Aspire Content Processing - Technical Overview
A brief overview follows. A fuller description can be downloaded here
FRAMEWORK & COMPONENT ARCHITECTURE
Aspire comprises a content processing framework plus a growing number of plug-in components, and can be visualized as follows.
Aspire is built on OSGi, a standard for managing dynamic modules in Java. It allows for modules (packaged into Java JARs and called 'bundles') to be dynamically loaded and unloaded and linked to other modules in a live system without requiring shutdown or restart.
OSGi is a mature standard, founded more than ten years ago. Its aim is to be “universal middleware”. The OSGi Foundation is a nonprofit organization coordinated by more than twenty large companies who are committed to, and extensively use java. These include IBM, Oracle, SAP AG, Hitachi and Siemens AG (see full list here).
Features of the the Aspire framework include:
- Automatic threading of document processing jobs
- Dynamic configuration changes including the addition or upgrade of components
- Rich built-in XML processing methods including Xpath and XSLT
- Web-based administration and control interfaces
Aspire is multi-threaded and thread-safe. Its performance scales linearly as hardware is added. Pipelines can be tuned and load-balanced as necessary to meet performance goals.
Aspire is structured as a series of pipelines of document processing components. Each individual component does a potentially small, self-contained task within the pipeline. Components communicate with each other via XML or JSON. Example component tasks include:
- Fetch a document from a file system, with full security credentials
- Analyze a document for a specific data type and extract text into a new xml field
- Categorize a document against a taxonomy
- Associate the document with metadata from an outside source, based on document properties
Cleaning and Quality Control
Search systems perform optimally when fed with clean, consistent data. Aspire provides capabilities to remove unwanted or misleading information prior to indexing. This includes templated information (headers and footers) and menu structures which can cause false positives in search results. It is also important to have methods to measure quality and detect changes to the incoming data. Aspire components contain a built-in “quarantine” system which detects issues and isolates problematic documents. Once content issues are detected, they can be diagnosed and addressed.

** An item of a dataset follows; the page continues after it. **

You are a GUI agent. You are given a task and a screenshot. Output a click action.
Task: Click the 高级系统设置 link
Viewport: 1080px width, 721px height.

New Aspire components can be written in java and fully tested in isolation. Component architypes supporting Groovy scripting are a standard part of Aspire. Search Technologies also maintains a library of ready-made components covering a range of common processing tasks.
- Many projects can be delivered through the configuration of existing components
- Third party products can be encapsulated as Aspire components using a java wrapper
- Components can call on external Web Services to provide processing capabilites
Aspire provides a highly productive environment for creating and maintaining sophisticated systems.
Aspire enables the management of any number of pipelines. Typically, each separate data source or data type will have its own pipeline.
Aspire can also process structured data. Aspire provides off-the-shelf connectors for ingesting database information.